Remember everything is connected when troubleshooting database issue

Yesterday (Monday) users of a reporting database experienced slowness in extracting data from the database. They indicated that at the speed of current extracting, they would miss the business requirement to deliver the data to executives. I was called to check the database. I noticed their sessions were waiting for "buffer busy wait" event frequently, other than that nothing seemed abnormal in the database. Later, several sessions finished. "Buffer busy wait" become not outstanding. However, one of their major job was still running. Another job errored out with ORA-1555 snapshot too old eventually. They noticed the volume of data that they extracted was larger than usual.

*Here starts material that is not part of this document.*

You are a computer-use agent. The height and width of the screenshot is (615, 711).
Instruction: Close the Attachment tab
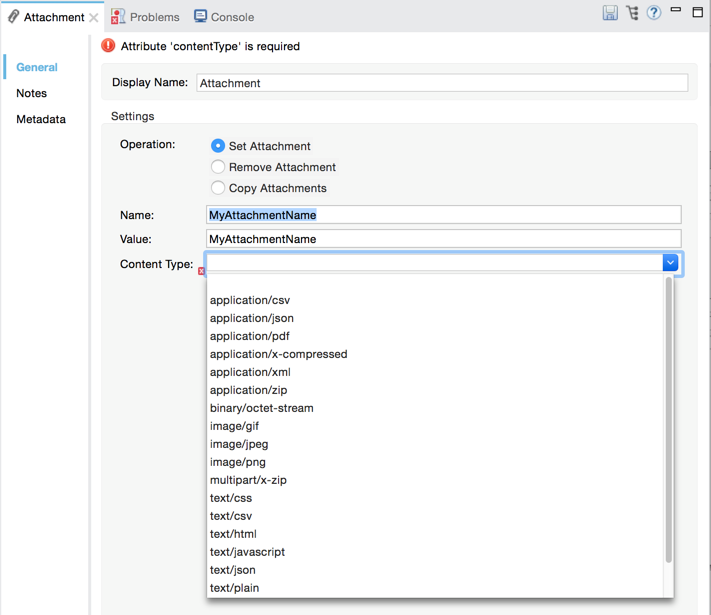click(x=94, y=18)
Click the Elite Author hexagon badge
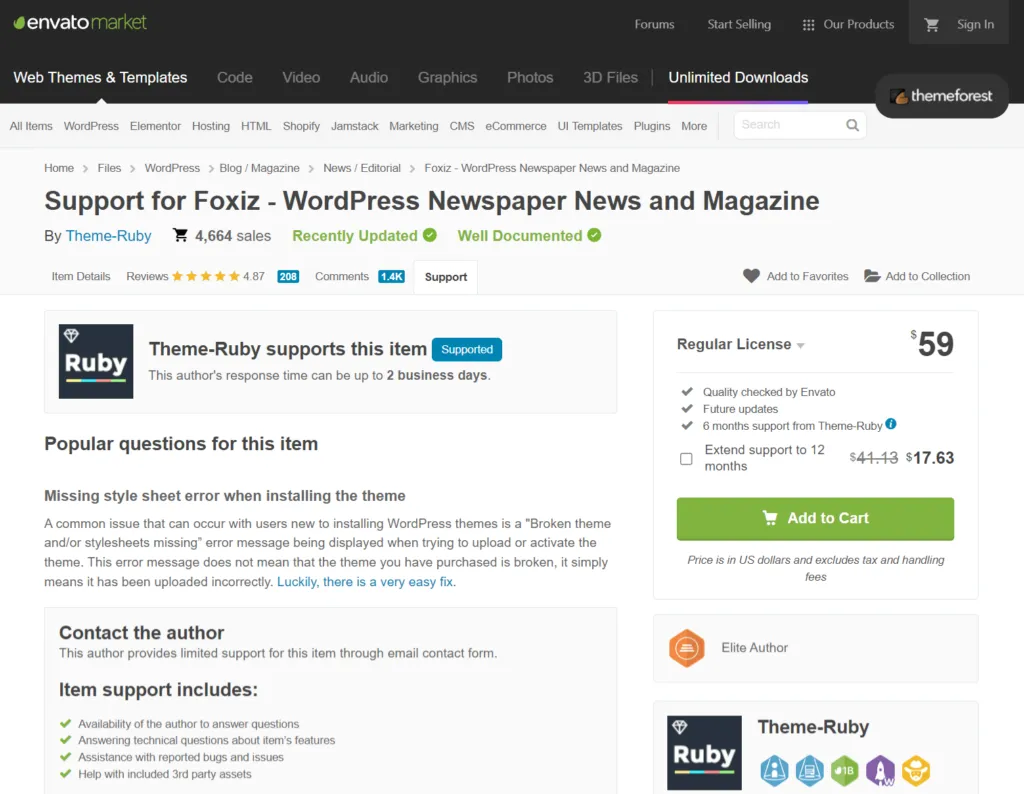Image resolution: width=1024 pixels, height=794 pixels. click(x=687, y=648)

Discussing for a while among users and DBAs, finally we realized that this was due to a large scrub that was carried out against the online production database by me per development team's request last Sunday night. Our online production database is replicated to the reporting database. In that scrub, one DATE type column of a table was updated to SYSDATE', whereas the reporting database users extract their data based on the value of that column. This caused the increased volume of data because more records now fall into the range of time that needs to be extracted.

I felt lucky secretly that I was able to provide the log file of that scrub with starting time and ending time information. This is of course not something I should be proud of. We should always have logs as detail as possible of whatever changes we make against a database, right?. The truth is in my current working environment, DBA is always handed over scripts without taking this into consideration. So if DBA does not take extra step to modify the script to generate useful log information , he could be in trouble if something goes wrong. The scrub took more than 8 hours from about 9:30 PM Saturday to 5:40 AM Sunday. So we knew what was the range of values that the DATE column has when it was updated to 'SYSDATE'. The users decided to exclude that range of data as a temporary fix for their Monday's report. Development team was requested to review their scrubs (i.e. Why updating the DATE column? Initial discussion gave me impression that this was not necessary), since we have even larger scrubs yet to complete of this kind.